* [WHAT IS EXPECTED] Search the data for the string "screenshot" and extract every line where it appears.

* [RAW DATA]
==========
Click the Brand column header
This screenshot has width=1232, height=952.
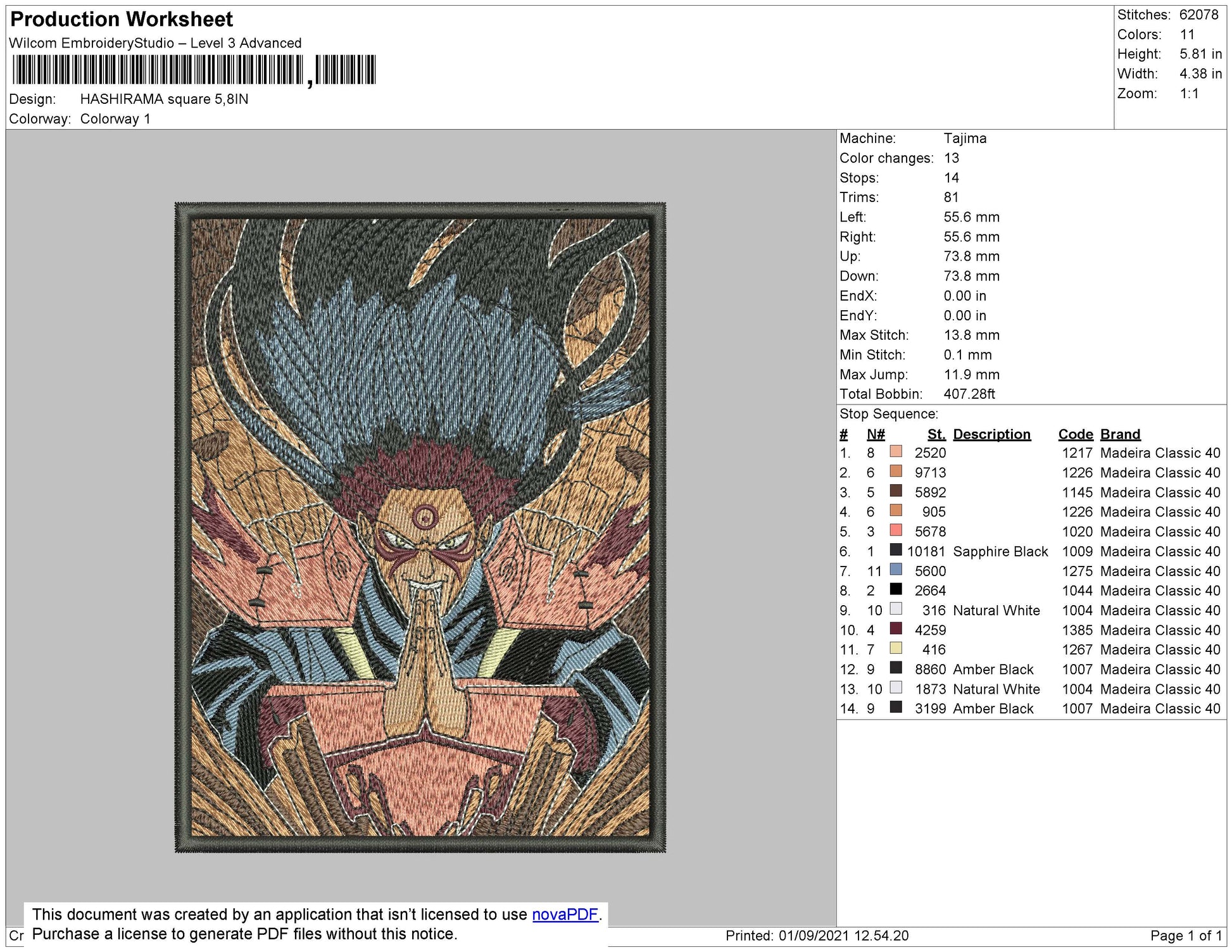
==========
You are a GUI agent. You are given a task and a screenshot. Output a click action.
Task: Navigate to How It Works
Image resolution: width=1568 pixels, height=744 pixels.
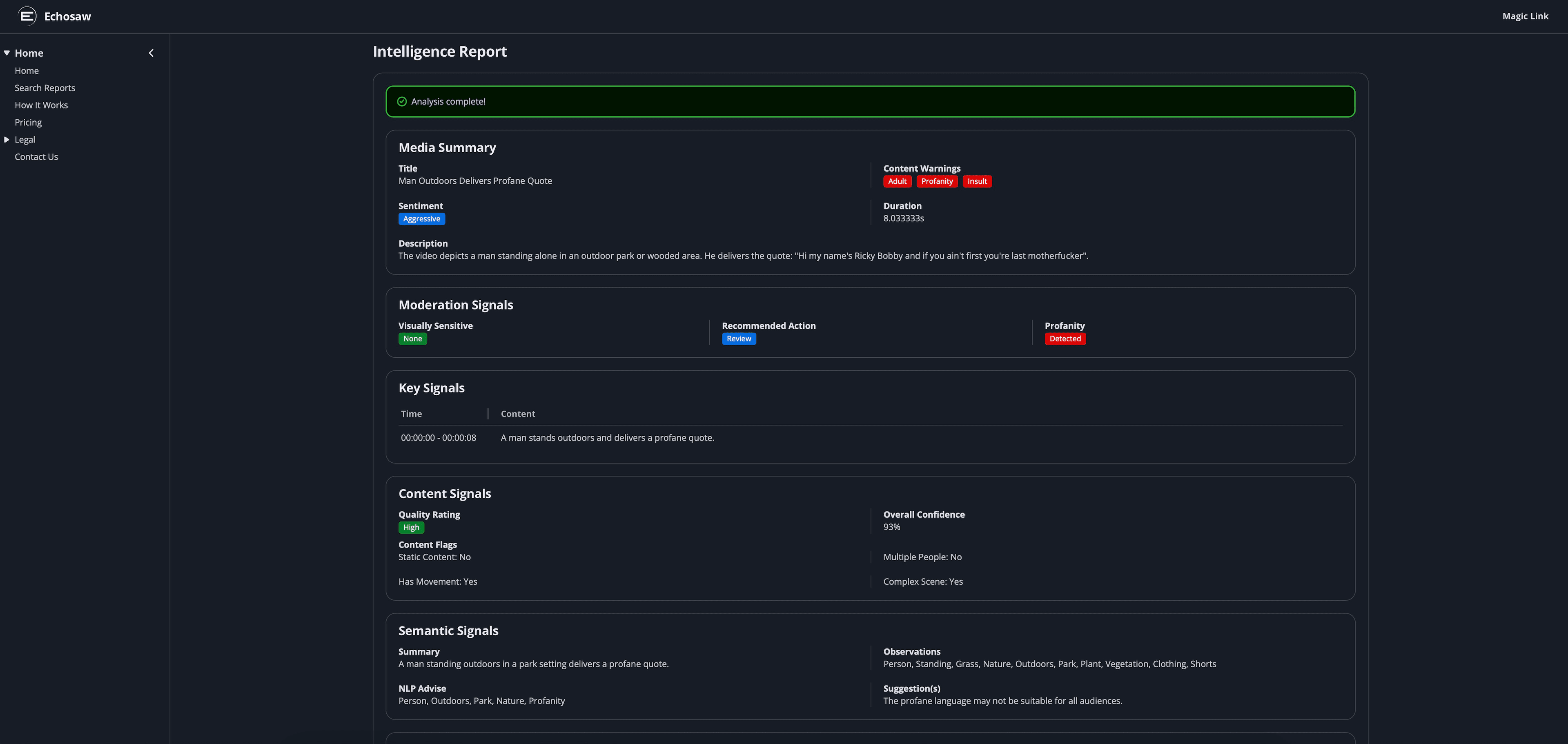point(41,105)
==========
* [ANSWER AREA]
This screenshot has width=1232, height=952.
You are a GUI agent. You are given a task and a screenshot. Output a click action.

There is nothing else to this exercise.